Les deux genres de la patris

10Ainsi, malgré les orientations guerrières opposées de Polynice et Étéocle, les deux personnages sont à égalité sur le plan de la sollicitation de la métaphore patriotique. Pour les deux la terre est celle des pères mais est aussi mère [40], particulièrement nourricière [41]. Les deux genres, masculin et féminin, servent à dire, ensemble, la cité. Lorsque le chœur évoque les divinités qui doivent protéger la ville, on y trouve des déesses et des dieux, soulignant également la conjonction des deux genres lorsqu’il s’agit de sauver la polis[42].

11Les femmes désespérées qui constituent le chœur en appellent à Zeus, Pallas Athéna, Poséidon, Arès, Aphrodite, Apollon Lycien, et Artémis, soit, après Zeus le souverain, des couples divins qui parlent de Thèbes et sa fondation (Arès/Aphrodite), de celle d’Athènes (Athéna/Poséidon) même si Athéna, dite aussi Onka, reçoit une épiclèse probablement phénicienne qui pourrait rattacher son culte à l’histoire de Thèbes, et d’Argos (Apollon Lycien évoqué avec sa sœur Artémis qui protège particulièrement un certain combattant de l’armée d’Adraste, Parthénopée) [43]. Nulle mention de Déméter, de Dionysos, ou d’Apollon Isménios, qui sont des divinités dont le culte est particulièrement attesté dans la cité. C’est bien l’origine de Thèbes, son identité civique, qui est en jeu et non telle pratique cultuelle de la ville.
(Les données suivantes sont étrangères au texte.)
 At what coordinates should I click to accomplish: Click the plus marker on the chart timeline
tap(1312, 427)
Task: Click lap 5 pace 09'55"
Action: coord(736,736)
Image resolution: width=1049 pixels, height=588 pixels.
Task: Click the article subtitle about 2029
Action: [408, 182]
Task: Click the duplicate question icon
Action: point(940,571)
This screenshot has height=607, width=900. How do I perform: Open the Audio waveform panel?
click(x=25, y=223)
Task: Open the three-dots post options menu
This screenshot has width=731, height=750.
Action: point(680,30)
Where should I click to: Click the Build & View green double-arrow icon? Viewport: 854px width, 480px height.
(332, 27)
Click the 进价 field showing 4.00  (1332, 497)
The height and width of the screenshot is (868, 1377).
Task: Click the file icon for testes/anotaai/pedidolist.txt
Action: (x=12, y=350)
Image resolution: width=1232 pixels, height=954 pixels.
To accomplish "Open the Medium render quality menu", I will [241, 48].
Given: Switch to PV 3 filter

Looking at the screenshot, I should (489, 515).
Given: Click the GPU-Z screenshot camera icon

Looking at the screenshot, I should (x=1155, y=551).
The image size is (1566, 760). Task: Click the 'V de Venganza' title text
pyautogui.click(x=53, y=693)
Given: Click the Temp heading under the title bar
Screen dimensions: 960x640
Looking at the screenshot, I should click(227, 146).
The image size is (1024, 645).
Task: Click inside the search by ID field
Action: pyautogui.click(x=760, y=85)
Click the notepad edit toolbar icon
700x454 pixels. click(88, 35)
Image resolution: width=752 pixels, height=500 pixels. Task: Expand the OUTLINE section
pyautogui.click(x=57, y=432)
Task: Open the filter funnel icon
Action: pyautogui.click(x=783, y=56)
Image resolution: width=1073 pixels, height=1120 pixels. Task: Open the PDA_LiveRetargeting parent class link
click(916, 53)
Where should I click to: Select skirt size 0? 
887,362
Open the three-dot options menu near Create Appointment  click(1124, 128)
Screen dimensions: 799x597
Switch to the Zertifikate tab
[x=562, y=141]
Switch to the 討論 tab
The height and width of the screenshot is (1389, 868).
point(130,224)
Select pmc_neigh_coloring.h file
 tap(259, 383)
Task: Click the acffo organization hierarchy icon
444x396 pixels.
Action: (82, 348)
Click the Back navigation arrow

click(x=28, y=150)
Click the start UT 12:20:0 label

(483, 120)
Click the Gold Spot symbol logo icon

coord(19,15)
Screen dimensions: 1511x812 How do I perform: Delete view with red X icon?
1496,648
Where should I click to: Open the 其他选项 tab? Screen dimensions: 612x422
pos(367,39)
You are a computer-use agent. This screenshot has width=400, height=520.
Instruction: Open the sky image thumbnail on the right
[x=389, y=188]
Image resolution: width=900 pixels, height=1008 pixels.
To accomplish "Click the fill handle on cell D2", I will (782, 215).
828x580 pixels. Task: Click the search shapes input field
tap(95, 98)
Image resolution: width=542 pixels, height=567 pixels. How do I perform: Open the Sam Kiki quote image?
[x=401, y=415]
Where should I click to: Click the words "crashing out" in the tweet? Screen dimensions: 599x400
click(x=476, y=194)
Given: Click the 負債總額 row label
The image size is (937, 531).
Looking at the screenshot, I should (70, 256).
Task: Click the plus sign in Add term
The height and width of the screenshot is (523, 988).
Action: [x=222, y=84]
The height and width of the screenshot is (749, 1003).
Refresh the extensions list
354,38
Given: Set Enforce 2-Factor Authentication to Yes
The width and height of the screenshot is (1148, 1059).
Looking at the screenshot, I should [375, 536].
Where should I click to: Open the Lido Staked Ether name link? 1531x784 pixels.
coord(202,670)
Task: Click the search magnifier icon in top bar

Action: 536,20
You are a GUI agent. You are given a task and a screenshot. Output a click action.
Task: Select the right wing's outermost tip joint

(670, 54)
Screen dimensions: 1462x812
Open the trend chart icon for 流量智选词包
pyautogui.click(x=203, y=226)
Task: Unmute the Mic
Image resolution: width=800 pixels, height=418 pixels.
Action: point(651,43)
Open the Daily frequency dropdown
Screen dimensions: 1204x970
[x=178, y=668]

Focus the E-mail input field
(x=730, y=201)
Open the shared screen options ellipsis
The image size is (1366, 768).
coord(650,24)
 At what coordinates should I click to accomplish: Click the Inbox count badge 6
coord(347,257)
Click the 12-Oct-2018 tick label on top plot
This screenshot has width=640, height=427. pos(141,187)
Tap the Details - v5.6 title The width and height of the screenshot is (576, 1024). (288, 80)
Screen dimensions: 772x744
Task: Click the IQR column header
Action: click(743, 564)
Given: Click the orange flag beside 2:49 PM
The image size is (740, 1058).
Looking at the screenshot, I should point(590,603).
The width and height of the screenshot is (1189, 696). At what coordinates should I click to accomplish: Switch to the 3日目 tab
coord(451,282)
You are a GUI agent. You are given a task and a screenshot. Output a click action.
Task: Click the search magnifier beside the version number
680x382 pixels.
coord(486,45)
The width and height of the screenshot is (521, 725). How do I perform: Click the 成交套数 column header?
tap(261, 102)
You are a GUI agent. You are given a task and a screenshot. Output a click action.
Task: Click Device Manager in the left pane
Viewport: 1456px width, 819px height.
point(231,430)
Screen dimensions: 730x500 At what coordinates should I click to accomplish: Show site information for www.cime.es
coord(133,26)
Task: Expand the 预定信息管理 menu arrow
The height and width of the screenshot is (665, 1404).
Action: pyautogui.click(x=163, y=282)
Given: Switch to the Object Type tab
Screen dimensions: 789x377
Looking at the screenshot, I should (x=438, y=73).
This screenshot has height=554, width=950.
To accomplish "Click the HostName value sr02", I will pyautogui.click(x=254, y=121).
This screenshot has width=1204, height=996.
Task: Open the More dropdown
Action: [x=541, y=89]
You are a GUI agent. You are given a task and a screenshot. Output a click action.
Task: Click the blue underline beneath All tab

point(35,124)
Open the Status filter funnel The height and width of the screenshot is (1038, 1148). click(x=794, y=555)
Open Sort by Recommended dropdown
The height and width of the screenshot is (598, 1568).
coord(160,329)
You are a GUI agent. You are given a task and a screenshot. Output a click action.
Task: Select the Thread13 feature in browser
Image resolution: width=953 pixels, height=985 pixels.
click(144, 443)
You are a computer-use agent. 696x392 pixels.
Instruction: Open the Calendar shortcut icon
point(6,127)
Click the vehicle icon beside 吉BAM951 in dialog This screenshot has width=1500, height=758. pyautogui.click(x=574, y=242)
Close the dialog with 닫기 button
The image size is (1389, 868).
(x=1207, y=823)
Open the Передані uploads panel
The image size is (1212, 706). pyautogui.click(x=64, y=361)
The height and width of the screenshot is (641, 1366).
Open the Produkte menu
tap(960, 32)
Les dieux thébains sont désignés comme les dieux de la race, du genos, terme qui renvoie à la centralité du sang, de la filiation, mais aussi comme des dieux enchôrioi, terme qui renvoie à l’enracinement plutôt qu’à une localisation sur le territoire [44]. Même les « dieux des campagnes » (pedionomoi, hapax construit sur pedion, la plaine) sont moins des dieux de la campagne que des représentations, dans le discours, des notions de terre, de fertilité et surtout d’appartenance à la terre. L’adjectif polissouchoi rappelle l’épiclèse cultuelle donnée à l’oikiste défunt devenu archégète dans la cité coloniale. Ce héros politique est alors enterré au centre de la ville et manifeste à la fois l’unité et la centralité de la nouvelle polis[45]. Les dieux, comme le fondateur d’une nouvelle cité, tiennent la cité, l’accrochent au territoire en un endroit précis, le centre civique pour le héros, et ici également l’agora où se dressent leurs statues.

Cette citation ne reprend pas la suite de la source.